SAÚDE MENTAL – Reportagem Revista Exclusive
Confira a reportagem com o Dr. Renato Araújo publicada na revista Exclusive na edição de FEVEREIRO 2021 – #93
Não perca a esperança
POR dr. Renato Araújo
Você já teve ou viu algum amigo ou parente com depressão?
Quem já passou por isso sabe que não é “frescura, falta de roupa para lavar ou de serviço”. Depressão é doença séria. Caracterizada pela manifestação de sintomas como tristeza persistente e perda do interesse pelas atividades cotidianas, a depressão já é considerada pela Organização Mundial de Saúde (OMS) a primeira causa de incapacitação e invalidez. Estima-se que o transtorno psiquiátrico atinja 300 milhões de pessoas em todo o planeta, com grande prevalência tanto nas nações do primeiro mundo quanto nos países em desenvolvimento, acarretando grande sofrimento para os pacientes e prejuízos para os cofres da saúde pública. Além da alta incidência, a depressão se caracteriza pelo longo período de manifestação.

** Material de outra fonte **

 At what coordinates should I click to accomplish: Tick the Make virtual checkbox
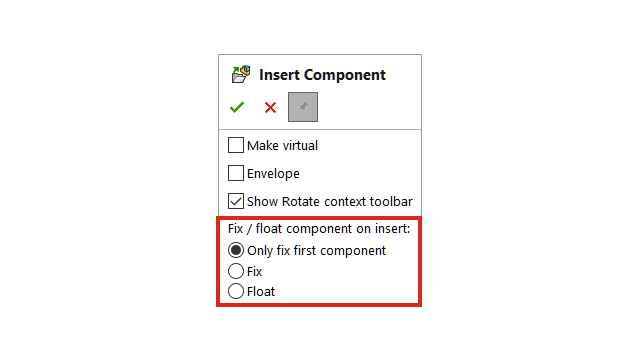236,145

Nos Estados Unidos, por exemplo, mais de 5% das pessoas manifestam a depressão num período de 12 meses, e 15% sofrem com a doença ao longo de toda a vida. Além disso, mais de 50% dos pacientes que sofrem de depressão ficam com sintomas por períodos que variam entre 13 e 20 semanas. Pacientes com depressão também podem desenvolver transtornos associados, como crise de ansiedade e pânico, tentativa de suicídio ou uso de álcool ou outras drogas.
Estamos falando, então, de uma doença grave, impactante, cujo tratamento é baseado hoje em medicamentos e psicoterapia. Um grande estudo publicado em 2006, nos Estados Unidos, denominado STAR*D (Sequenced Treatment Alternatives to Relieve Depression – cuja a tradução pode ser Alternativas de Tratamento Sequencial para Aliviar a Depressão), tinha como objetivo avaliar a melhor estratégia para o tratamento da depressão, mas o que mais chamou a atenção na pesquisa foi que, independentemente do tipo de medicamento utilizado, da associação de medicamentos e psicoterapia, muitas pessoas com o distúrbio psiquiátrico não obtinham êxito com os tratamentos.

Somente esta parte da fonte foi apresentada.